We also implemented an automation testing framework that allows consuming a single message and publishing it to separate destinations. It also enables parallel transformations, which means applying different types of changes to the same message, as well as data filtering. Upon startup, all services connect to Dynamo DB, retrieve the configurations, establish connectivity, and begin consuming messages.
Here are the key components of our solution:
Processing encompasses transforming the received data into a diverse payload, enriching it with supplementary information, and publishing it to a specified destination. The destination can range from a Kafka topic, an alternative HTTP endpoint, or a GCP topic, leveraging Amazon DynamoDB for secure cloud-based data storage.
- Source: The new system handles four different protocols, including, at present, Kafka, GCP, HTTP, and the S3 protocol.

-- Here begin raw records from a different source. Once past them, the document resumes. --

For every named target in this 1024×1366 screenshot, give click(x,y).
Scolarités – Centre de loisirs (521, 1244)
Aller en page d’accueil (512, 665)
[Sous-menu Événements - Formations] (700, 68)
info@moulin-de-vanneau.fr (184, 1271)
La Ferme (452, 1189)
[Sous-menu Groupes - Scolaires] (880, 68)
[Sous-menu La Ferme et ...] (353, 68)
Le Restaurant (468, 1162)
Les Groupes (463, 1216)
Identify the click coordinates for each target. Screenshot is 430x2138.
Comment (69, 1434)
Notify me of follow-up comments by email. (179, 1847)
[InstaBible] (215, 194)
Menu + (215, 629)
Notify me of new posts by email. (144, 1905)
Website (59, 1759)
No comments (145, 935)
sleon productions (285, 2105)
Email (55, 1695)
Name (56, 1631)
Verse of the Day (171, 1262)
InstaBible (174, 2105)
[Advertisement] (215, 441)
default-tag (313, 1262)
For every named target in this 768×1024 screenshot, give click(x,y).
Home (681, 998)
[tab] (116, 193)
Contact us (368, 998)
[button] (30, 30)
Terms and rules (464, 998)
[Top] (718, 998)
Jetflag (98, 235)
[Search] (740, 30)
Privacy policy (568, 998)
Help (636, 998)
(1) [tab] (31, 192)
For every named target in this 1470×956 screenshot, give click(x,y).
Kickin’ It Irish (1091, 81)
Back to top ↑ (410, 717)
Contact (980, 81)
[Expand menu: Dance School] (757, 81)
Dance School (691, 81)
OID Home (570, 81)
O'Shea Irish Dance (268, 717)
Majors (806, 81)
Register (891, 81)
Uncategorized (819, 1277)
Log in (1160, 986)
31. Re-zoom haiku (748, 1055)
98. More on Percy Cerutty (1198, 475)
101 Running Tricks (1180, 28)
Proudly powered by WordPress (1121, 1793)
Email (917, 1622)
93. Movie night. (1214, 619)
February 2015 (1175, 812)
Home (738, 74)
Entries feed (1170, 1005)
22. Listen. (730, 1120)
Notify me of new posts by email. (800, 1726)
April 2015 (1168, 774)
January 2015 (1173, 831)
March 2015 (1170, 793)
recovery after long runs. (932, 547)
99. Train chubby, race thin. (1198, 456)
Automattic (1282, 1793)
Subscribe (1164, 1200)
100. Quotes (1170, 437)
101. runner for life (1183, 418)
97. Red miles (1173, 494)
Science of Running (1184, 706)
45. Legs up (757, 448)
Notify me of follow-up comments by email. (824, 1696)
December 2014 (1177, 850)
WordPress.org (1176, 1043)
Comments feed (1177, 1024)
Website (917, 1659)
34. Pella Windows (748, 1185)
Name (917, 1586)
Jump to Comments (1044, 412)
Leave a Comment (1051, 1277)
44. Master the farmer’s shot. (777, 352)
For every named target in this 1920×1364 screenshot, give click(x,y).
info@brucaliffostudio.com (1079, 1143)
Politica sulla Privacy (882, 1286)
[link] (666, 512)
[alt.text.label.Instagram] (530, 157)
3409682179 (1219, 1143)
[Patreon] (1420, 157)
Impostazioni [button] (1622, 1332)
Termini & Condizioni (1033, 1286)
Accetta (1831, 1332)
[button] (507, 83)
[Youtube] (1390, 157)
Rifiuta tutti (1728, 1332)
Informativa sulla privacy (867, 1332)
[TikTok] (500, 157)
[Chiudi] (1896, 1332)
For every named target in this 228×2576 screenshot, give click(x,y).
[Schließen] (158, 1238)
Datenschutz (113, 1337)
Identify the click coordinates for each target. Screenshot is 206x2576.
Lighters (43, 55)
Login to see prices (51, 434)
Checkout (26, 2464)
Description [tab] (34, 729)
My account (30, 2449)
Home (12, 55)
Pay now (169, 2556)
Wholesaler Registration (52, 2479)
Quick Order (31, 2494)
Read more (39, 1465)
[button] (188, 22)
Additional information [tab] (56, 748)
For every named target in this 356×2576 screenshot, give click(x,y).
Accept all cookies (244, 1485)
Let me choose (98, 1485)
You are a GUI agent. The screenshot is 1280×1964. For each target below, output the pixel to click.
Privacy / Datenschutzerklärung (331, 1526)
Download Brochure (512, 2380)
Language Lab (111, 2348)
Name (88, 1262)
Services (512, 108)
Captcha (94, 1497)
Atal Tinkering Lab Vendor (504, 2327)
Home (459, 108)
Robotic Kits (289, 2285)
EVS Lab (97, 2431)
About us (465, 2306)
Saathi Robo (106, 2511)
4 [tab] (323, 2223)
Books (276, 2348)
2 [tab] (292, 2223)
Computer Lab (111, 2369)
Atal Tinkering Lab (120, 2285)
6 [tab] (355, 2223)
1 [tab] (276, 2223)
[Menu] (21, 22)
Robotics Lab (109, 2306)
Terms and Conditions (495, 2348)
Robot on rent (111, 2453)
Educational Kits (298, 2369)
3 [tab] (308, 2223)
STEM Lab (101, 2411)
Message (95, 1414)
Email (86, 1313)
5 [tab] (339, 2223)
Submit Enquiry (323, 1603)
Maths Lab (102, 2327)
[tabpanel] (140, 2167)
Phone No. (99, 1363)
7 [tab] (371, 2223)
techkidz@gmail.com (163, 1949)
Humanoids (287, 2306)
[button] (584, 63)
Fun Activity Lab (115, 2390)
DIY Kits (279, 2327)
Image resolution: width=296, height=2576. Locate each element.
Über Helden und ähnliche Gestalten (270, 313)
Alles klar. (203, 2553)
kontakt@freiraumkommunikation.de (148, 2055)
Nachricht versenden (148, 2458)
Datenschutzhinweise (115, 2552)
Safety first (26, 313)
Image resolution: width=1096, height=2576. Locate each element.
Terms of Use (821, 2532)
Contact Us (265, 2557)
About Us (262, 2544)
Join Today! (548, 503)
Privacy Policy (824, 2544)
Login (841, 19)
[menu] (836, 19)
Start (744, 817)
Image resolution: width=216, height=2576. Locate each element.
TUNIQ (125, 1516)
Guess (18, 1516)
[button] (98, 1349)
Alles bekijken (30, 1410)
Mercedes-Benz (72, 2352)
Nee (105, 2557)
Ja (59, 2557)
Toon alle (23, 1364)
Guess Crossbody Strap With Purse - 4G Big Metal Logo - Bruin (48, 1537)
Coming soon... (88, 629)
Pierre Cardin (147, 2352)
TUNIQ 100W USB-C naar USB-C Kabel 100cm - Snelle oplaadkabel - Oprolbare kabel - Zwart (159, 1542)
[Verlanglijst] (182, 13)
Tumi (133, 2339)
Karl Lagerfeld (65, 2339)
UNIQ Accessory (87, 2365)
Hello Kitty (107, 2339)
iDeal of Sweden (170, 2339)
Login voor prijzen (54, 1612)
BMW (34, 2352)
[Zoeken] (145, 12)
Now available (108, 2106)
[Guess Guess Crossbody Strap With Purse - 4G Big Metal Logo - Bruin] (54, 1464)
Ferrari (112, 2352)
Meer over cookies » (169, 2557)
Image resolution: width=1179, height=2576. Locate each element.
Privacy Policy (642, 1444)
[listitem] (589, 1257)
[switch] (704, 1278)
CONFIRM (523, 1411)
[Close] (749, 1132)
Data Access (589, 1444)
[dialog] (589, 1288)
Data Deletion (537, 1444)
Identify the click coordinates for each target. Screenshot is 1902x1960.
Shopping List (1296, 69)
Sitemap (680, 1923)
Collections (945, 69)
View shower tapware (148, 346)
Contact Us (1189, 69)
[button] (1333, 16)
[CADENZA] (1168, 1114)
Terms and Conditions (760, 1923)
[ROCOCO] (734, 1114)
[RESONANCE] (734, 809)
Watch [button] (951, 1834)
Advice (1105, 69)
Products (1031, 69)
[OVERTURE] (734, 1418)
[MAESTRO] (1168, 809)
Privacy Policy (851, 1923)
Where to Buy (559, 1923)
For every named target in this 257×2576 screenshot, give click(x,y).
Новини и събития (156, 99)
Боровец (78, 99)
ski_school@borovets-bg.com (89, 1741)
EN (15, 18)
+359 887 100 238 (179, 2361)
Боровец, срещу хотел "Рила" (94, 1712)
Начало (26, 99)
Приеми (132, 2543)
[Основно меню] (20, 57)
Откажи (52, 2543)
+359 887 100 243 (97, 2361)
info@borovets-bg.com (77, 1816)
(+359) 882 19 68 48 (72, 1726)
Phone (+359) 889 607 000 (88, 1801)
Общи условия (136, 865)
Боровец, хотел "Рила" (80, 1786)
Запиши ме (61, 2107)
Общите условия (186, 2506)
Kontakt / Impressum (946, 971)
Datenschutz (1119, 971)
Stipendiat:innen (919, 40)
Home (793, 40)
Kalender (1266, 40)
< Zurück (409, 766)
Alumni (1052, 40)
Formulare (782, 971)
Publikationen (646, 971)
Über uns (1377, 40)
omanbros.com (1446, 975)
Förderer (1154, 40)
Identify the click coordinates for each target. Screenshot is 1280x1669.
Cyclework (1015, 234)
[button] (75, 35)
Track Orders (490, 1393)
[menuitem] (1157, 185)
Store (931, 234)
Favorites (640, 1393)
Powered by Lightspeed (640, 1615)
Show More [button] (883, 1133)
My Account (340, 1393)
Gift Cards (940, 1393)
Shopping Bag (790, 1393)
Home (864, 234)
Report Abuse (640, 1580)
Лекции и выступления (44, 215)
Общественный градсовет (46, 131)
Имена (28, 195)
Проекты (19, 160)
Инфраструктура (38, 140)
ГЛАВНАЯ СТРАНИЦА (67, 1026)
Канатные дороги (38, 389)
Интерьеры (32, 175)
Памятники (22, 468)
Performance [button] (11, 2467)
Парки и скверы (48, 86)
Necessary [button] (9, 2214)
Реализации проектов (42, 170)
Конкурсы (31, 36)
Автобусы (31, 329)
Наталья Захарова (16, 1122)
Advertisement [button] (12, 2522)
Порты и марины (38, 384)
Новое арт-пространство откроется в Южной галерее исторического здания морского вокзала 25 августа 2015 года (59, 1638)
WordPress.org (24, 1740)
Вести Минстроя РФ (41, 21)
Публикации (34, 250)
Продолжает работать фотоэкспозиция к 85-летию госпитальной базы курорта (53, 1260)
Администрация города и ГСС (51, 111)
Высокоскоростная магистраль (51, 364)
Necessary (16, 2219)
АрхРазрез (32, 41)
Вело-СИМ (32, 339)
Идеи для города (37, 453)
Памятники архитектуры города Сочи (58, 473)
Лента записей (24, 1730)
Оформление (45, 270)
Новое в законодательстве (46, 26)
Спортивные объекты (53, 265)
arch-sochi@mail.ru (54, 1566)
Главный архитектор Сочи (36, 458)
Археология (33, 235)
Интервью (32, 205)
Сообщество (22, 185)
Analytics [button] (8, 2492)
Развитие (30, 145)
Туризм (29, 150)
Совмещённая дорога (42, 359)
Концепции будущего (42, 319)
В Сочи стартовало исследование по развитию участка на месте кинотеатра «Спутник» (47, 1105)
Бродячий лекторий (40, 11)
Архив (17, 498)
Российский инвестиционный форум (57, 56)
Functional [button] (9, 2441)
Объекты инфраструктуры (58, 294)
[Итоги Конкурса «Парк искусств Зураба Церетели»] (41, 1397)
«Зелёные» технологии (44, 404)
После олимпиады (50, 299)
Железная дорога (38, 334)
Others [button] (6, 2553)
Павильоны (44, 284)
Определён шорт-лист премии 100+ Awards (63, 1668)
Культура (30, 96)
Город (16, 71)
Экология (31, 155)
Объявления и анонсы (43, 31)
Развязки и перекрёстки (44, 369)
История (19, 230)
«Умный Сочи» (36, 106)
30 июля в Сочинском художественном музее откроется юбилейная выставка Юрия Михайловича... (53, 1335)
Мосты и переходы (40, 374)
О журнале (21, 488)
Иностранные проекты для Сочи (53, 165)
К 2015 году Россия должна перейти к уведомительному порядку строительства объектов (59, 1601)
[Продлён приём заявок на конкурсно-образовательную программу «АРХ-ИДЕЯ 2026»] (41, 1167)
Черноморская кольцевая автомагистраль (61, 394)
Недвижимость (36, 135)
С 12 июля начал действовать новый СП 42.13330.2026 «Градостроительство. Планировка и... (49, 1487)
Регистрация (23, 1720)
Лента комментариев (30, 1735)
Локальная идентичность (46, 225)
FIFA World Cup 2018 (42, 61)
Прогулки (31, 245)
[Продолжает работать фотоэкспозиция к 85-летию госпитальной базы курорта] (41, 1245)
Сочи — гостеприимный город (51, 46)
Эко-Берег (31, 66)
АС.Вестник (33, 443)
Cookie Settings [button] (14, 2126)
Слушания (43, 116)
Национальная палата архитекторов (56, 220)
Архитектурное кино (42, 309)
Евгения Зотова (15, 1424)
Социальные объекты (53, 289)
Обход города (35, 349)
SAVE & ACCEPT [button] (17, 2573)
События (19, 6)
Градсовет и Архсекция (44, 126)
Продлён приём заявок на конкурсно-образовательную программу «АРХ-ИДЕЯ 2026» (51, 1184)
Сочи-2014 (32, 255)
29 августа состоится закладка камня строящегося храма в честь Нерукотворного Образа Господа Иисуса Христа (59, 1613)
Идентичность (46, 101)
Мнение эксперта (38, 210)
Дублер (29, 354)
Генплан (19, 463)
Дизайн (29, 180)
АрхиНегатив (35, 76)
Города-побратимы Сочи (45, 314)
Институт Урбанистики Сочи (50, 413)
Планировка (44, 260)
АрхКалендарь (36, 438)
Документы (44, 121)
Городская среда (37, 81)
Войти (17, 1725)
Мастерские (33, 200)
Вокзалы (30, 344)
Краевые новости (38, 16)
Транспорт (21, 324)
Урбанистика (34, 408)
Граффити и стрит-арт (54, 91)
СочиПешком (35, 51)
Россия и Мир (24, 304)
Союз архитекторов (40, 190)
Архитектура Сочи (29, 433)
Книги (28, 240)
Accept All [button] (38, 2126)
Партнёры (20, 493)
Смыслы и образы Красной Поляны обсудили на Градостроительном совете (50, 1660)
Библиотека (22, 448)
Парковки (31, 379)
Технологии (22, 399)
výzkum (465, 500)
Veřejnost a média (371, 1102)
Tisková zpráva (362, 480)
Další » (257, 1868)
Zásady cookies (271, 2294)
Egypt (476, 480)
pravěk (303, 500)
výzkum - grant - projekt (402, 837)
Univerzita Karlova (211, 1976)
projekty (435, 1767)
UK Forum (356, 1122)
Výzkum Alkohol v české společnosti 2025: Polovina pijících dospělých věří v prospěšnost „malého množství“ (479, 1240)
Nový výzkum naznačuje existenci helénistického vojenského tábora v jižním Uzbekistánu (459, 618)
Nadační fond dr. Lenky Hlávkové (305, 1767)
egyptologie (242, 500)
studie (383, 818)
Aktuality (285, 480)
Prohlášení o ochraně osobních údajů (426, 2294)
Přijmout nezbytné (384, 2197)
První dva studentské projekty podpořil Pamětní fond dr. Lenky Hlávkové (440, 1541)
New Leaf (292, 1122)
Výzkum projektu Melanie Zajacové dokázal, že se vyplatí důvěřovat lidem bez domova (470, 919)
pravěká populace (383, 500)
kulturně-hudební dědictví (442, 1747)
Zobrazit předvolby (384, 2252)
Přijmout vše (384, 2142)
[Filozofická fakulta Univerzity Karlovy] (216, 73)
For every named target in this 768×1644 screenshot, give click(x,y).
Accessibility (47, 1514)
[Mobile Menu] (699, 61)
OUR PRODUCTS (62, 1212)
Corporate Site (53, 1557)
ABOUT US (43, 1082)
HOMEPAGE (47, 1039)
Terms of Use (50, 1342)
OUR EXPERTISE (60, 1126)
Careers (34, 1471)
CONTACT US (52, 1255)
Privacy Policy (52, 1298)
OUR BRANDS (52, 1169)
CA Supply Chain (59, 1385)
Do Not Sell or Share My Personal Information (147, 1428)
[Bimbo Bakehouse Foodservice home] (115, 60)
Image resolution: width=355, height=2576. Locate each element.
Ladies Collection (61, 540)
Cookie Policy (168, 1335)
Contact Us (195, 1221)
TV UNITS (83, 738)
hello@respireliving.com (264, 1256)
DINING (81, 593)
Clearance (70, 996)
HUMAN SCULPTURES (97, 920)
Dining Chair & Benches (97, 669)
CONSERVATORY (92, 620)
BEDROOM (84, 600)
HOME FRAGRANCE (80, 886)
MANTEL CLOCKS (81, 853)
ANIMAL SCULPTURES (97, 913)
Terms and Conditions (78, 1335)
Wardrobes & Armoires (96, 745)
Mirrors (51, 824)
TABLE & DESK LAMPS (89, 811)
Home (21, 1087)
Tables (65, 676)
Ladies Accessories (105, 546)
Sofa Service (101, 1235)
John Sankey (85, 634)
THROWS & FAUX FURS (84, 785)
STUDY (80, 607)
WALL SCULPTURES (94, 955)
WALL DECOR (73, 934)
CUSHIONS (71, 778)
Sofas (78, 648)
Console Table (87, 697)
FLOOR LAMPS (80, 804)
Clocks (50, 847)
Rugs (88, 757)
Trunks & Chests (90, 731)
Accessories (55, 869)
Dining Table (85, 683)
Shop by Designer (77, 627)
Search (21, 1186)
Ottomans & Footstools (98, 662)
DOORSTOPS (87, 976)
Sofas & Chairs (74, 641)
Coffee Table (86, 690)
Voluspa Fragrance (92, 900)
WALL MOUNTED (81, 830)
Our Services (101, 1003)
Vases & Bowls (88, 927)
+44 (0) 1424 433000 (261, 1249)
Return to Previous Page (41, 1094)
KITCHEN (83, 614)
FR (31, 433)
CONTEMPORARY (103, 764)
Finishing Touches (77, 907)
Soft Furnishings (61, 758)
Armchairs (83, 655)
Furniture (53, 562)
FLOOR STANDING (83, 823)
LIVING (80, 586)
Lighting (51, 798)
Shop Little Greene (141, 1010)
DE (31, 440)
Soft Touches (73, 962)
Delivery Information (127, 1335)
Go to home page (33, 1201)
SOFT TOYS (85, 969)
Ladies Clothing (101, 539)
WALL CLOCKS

- Destination: We utilize four protocols here - NSP, GCP, HTTP, and Amazon Dynamo database (DB).
- Receiver Service: This component ingests messages from the Amazon S3 bucket and forwards them to Simple Queue Service (SQS) queues.
- Processor Service: This service extracts data from SQS queues. Depending on the message type, it transforms the message, appends additional information, and then publishes it to the outbound queue.
- Delivery Service: This service retrieves from the outbound queue and publishes to multiple destinations.
- Dynamo DB: Dynamo DB is a storage component that contains all the configurations.
- Status: This feature is useful for retrying failed payloads and tracking the state of messages.